Study text.
BEGIN

On a Personal Finance and Money board within the Stack Exchange Network, I’m a frequent poster, answering questions as they come up. On occasion, I’m struck by a question that’s so well thought out, it’s worthy reading in its own right. The question asked was “One should save about 15% of their income for retirement.” What assumptions are tacit in that statement? and the clarification follows:
What assumptions are tacit in the statement that “saving and properly investing 15% of one’s income over a lifetime is a pathway to a successful retirement?”
By this, I mean items along the lines of:
- Single, married, or single and dating at time of retirement?
- Retire at 55, 60, 65, 80?
- 25K/yr income, 50K/yr income, 150K/yr income?
- That 15% goes to a tax advantaged account? (i.e. 401k, IRA, Roth, your nephew’s 529?)
- Kids or no kids?
- Paying for said kids’ college or not paying?
- 2003 to 2007 returns, 2008 to 2009 returns, or “I averaged the whole S&P500 over 2 world wars and order of magnitude technology advances” returns?
- Dual incomes the whole time?
- Making a lot more money at time of retirement, or making about the same money as early to mid career at or about the time of retirement?
- Renting a house the whole time, or owning a house as early as possible?
- Obscene ROR’s on that house, or assuming it loses money?
- Your expenses go down at retirement, stay the same, or go up?
- Medicare exists? Social security exists? Tax rates go up, down, stay the same?
- You’ll never get laid off, you might get laid off, you get laid off often?
- Family helps you out with major purchases, or does not?

END

Data items:
BEGIN

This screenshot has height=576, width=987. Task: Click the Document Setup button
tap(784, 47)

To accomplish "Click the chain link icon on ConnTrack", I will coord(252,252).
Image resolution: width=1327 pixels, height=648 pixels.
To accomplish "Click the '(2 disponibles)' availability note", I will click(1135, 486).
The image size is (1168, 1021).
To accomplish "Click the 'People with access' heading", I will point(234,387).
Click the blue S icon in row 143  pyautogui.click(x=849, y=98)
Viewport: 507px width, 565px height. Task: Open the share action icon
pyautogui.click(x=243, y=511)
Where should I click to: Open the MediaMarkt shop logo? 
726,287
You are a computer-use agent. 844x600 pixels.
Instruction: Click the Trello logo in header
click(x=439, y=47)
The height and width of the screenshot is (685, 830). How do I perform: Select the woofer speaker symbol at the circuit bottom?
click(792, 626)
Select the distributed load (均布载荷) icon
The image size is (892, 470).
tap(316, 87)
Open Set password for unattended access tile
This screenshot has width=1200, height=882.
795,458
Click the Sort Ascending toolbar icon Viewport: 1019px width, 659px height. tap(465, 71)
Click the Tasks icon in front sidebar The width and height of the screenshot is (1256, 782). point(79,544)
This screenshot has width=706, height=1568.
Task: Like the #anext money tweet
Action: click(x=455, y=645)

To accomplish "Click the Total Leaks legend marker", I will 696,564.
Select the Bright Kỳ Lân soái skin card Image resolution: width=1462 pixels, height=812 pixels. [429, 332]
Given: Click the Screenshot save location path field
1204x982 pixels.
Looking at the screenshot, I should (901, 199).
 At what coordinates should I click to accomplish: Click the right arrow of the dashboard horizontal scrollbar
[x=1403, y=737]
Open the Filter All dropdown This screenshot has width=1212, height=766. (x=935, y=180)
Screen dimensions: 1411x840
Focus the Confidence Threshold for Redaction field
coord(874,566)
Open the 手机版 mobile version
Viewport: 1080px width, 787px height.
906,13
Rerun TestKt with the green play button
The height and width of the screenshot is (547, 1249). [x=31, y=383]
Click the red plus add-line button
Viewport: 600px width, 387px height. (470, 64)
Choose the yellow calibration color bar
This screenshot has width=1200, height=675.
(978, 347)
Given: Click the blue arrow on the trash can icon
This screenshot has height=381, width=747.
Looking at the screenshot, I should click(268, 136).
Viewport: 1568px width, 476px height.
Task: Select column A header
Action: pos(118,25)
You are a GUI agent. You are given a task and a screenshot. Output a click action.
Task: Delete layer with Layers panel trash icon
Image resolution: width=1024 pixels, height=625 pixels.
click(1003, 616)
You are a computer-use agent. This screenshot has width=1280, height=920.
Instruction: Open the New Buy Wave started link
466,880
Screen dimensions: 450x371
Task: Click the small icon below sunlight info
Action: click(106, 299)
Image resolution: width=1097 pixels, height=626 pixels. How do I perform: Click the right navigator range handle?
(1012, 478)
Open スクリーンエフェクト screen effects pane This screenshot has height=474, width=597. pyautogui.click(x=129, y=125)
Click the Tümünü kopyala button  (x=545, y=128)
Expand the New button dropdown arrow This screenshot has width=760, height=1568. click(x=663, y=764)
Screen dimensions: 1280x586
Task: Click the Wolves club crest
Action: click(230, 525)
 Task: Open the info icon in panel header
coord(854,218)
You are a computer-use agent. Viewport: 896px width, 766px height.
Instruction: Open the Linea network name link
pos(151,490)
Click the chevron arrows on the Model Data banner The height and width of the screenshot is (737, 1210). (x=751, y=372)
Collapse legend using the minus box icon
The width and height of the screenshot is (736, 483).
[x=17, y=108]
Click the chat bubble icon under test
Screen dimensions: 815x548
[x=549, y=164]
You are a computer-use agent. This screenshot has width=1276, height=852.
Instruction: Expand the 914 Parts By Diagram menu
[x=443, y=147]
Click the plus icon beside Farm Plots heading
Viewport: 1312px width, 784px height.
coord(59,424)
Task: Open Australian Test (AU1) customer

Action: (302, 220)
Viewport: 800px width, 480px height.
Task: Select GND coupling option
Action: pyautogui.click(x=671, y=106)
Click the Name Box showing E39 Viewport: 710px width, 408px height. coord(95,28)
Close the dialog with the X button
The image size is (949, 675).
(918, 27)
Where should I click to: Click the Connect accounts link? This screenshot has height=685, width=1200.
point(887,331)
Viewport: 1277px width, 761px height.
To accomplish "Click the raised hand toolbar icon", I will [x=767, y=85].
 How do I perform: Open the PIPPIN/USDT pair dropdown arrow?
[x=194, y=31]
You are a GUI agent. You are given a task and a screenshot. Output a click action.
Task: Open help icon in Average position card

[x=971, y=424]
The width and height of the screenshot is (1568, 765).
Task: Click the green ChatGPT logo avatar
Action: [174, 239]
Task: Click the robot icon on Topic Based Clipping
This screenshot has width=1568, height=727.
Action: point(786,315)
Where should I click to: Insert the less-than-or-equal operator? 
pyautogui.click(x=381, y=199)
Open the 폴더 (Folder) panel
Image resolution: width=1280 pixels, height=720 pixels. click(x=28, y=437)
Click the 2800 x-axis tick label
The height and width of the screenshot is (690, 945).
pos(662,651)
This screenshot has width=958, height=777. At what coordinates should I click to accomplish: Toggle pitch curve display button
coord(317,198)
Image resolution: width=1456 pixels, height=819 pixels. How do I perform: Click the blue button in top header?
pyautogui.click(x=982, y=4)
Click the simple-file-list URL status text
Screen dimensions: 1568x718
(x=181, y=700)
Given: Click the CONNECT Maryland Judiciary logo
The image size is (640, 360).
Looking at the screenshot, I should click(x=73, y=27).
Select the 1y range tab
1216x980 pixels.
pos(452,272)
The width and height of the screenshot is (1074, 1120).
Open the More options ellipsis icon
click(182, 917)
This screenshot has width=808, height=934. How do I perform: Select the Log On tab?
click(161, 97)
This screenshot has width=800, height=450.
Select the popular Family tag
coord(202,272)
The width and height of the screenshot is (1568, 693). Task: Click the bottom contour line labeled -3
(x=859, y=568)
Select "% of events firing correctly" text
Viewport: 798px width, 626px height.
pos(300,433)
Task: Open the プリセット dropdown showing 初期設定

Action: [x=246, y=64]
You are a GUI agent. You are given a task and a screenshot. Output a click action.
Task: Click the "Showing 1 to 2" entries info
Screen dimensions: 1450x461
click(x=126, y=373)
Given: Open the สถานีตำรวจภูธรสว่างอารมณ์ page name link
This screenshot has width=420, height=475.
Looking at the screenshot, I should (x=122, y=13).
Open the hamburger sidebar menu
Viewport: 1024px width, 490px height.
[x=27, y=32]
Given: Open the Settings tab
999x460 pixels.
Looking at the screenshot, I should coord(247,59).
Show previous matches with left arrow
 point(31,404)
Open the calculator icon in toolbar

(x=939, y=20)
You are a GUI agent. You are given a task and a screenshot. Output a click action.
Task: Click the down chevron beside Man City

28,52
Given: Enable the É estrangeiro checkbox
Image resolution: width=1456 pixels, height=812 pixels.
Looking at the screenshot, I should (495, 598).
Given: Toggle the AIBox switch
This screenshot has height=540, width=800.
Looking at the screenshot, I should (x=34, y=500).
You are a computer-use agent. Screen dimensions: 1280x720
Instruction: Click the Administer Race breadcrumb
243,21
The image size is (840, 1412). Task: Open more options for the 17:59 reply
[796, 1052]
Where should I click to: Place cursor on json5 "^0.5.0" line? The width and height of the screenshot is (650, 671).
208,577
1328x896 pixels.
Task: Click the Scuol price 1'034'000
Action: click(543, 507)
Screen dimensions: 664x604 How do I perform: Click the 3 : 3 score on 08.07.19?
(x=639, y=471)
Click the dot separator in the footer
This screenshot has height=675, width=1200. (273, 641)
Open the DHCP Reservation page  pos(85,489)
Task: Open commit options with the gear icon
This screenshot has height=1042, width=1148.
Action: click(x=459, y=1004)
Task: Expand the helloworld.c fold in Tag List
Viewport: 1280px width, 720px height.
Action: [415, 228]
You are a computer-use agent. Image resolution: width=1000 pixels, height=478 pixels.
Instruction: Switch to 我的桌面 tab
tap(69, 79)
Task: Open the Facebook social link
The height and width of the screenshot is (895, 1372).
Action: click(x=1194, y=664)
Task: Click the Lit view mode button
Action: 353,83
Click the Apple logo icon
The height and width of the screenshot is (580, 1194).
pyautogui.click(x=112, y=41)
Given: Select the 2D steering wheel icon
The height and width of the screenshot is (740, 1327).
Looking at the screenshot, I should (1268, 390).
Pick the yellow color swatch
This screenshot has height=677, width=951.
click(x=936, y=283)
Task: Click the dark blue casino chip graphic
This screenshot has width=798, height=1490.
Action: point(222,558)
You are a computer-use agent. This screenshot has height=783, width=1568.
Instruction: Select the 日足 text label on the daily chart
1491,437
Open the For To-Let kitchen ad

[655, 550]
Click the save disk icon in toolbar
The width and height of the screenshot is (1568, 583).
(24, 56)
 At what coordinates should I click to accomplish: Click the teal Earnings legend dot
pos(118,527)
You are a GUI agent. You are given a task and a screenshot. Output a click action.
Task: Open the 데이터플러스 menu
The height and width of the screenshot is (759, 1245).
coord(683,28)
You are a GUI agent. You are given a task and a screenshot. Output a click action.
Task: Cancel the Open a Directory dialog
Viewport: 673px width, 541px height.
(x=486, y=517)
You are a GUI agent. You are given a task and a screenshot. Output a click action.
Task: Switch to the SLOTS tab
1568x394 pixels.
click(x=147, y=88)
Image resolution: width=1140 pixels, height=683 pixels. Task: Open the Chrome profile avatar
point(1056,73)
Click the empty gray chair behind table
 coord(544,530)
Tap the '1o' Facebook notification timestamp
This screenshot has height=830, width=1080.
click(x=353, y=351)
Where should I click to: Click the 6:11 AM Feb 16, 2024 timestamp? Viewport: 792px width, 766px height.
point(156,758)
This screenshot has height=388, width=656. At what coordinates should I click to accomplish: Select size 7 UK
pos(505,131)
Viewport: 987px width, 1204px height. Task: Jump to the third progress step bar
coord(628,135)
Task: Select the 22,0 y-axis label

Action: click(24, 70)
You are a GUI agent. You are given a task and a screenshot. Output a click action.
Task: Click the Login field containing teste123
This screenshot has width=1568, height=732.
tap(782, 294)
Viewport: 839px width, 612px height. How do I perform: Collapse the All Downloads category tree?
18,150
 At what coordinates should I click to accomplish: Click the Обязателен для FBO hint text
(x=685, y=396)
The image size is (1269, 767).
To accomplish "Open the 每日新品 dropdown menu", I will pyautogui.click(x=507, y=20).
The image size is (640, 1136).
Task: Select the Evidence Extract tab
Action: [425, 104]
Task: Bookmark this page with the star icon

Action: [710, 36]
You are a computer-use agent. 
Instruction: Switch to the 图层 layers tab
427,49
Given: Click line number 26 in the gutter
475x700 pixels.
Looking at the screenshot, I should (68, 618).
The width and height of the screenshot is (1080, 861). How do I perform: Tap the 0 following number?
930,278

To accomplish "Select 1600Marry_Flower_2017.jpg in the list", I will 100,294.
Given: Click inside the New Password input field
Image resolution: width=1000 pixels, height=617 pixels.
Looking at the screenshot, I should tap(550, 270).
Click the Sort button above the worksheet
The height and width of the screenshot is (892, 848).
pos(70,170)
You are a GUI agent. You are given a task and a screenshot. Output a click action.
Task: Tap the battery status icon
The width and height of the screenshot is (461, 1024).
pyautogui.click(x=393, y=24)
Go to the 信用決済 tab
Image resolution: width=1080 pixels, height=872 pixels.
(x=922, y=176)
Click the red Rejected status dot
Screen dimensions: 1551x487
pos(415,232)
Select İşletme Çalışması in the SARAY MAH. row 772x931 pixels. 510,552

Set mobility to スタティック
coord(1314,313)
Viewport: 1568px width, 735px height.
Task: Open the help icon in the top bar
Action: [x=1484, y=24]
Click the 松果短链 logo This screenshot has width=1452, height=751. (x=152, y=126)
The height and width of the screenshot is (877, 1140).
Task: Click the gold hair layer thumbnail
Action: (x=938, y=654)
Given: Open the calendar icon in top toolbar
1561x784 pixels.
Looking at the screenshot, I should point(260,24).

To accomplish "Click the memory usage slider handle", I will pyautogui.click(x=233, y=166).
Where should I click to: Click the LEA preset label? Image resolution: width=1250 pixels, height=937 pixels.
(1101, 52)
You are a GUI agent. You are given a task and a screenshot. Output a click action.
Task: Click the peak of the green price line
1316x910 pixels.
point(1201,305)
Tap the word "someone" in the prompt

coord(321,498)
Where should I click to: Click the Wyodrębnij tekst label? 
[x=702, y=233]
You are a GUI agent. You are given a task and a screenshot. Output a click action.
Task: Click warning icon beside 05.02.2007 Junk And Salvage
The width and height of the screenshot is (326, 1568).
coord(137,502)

END

Assignment 1.
Answer these questions from the retirement savings post above:
(a) On what board is the writer a frequent poster?
(b) What retirement ages does the list give?
(c) What yearly incomes does the list give?
Assignment 2.
For each statement, say whether it agrees with the retirement savings post above, and quote the words of the post that decide it.
(a) The writer seldom posts on the board.
(b) The list names a 401k as an example of a tax advantaged account.
(c) The quoted statement says one should save about 20% of one's income for retirement.
Assignment 3. Continue the retirement savings post above, starting after its last line.

Response area 1.
(a) A Personal Finance and Money board within the Stack Exchange Network.
(b) 55, 60, 65, and 80.
(c) 25K/yr, 50K/yr, and 150K/yr.

Response area 2.
(a) No: "I’m a frequent poster, answering questions as they come up."
(b) Yes: "(i.e. 401k, IRA, Roth, your nephew’s 529?)"
(c) No: "One should save about 15% of their income for retirement."

Response area 3.
- No, big, or modest inheritance?
- Live in a cheap area, or live in a “statistically average for costs, land, CPI, wages” area of the US?
- Taxes go up, taxes go down, taxes stay about the same?
- Leaving a nest egg when you die? Or, dying broke?
- Living to the statistical average age of men and women in the US, or, living to be 101.2?
- Inflation under control? Inflation to the moon? Has it considered deleveraging and deflation?
- State with an income tax? Or only a state with sales tax?
The truth is that no answer could really address this list. 22 items to consider, each of which might greatly impact the money you’ll need to retire in the manner you’d like. In general, I think many people will prefer a downsize, if they hadn’t done it soon after the kids took off for college. In which case, money for housing expenses might drop and can be used for travel or other things that the retiree might want to do.
What do you think of this list? What’s missing? Is it possible to plan for every variable decades away or does the picture only get clear as retirement gets closer?